As graduate students a large part of our jobs is to write things down: notes, measurements, analysis, thoughts, ideas, and reflections. It is crucial to think about the goals, the purpose and the audience of our writing, particularly with texts that will have consequences for our careers, but these concepts can often seem nebulous and overwhelming. The concept of genres ties these ideas together with a framework that might feel more intuitive.

Genres, as described by Bazerman (2003), are “recognizable forms of communication … accomplishing certain acts in certain circumstances.” In other words, each piece of writing has a function within a community of people. A journal article, for instance, may describe a new method, distribute information in the form of data, or propose and justify a novel hypothesis. A dissertation has multiple functions: while adding new content to the body of work in a field, it also establishes the author as a participant in that discipline. 

In my experience, reframing my written work as a social activity helps to clarify the overall goals of the work and the perspectives and priorities of the audience. Once these higher-order questions are resolved, approaching particular details — how to organize the introduction, or which previous authors to cite — becomes more straightforward. Thinking of the audience as a community can also elucidate what further questions I need to address to feel confident in my own credibility to assert the points I’m making in the text.

Considering the genre of a text you write as a graduate student means consciously asking what community you’re participating in, what you intend to accomplish, and what steps you can take inside and outside of your writing process to achieve these goals.

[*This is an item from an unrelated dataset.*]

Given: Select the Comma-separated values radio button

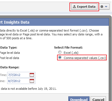Looking at the screenshot, I should (60, 57).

Exercise: applying genre theory to your own work

Consider a piece of writing you are working on or have worked on recently. Take five minutes to jot down answers to the following questions:

  • Think about the community in which you are participating.
    • Who are the primary members of your audience?
    • How do your personal and professional identities relate to this audience?
    • Are there any co-authors? What are their positions and roles?
    • What broader group(s) of people will find your text relevant?
  • Think about the intended purpose of the text.
    • What are the goals? What do you hope to accomplish in writing, editing, or transmitting/submitting the work?
    • What factors are important to this purpose? Consider various elements, for instance the visual layout of a poster; the arguments and perspectives considered in a review; or which journal an article is published in.
  • Given your answers to the questions above, what aspects of the text are most important to focus on as you’re writing?

This final question is one I like to keep in mind often, as it helps to keep me engaged and prevent overwhelm. Some of the concepts above can seem rather unclear, especially with particular genres (e.g. qualifying exam proposals) where expectations often vary depending on the specific audience. If you have no idea who is in your audience or the broader community, or what factors are important for the success of your work, asking your advisor is usually a good place to start. For advice and guidance at any stage of this process, we highly encourage you to book a consultation with a writing fellow!

Works Cited

Bazerman, C. (2003). Speech acts, genres, and activity systems: How texts organize activity and people. What Writing Does and How It Does It: An Introduction to Analyzing Texts and Textual Practices, 309–339.